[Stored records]

· · · ·

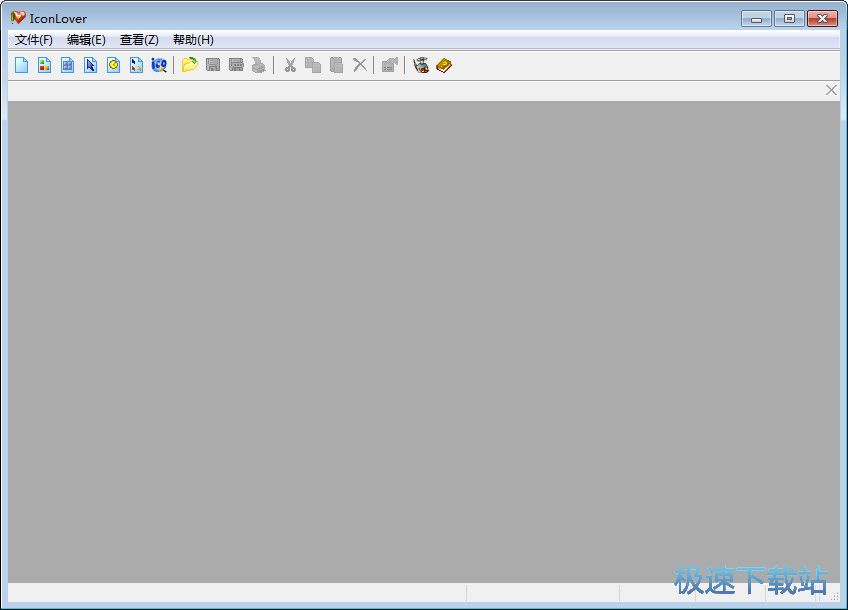Screen dimensions: 848x610
Task: Open the 帮助(H) menu
Action: coord(193,40)
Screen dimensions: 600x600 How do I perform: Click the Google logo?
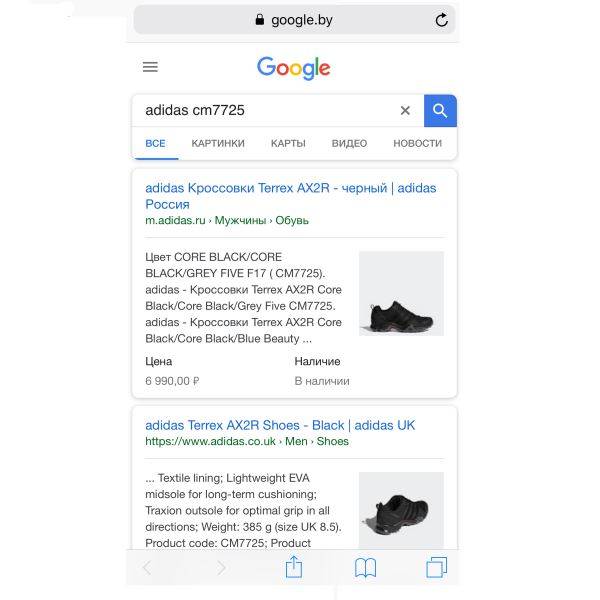[x=293, y=68]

· · · ·

Work to be completed:
With pictures omitted, restate word for word every line above from the one containing "Screen dimensions: 600x600" to the end of the entries.

Response area:
Screen dimensions: 600x600 How do I perform: Click the Google logo?
[x=293, y=68]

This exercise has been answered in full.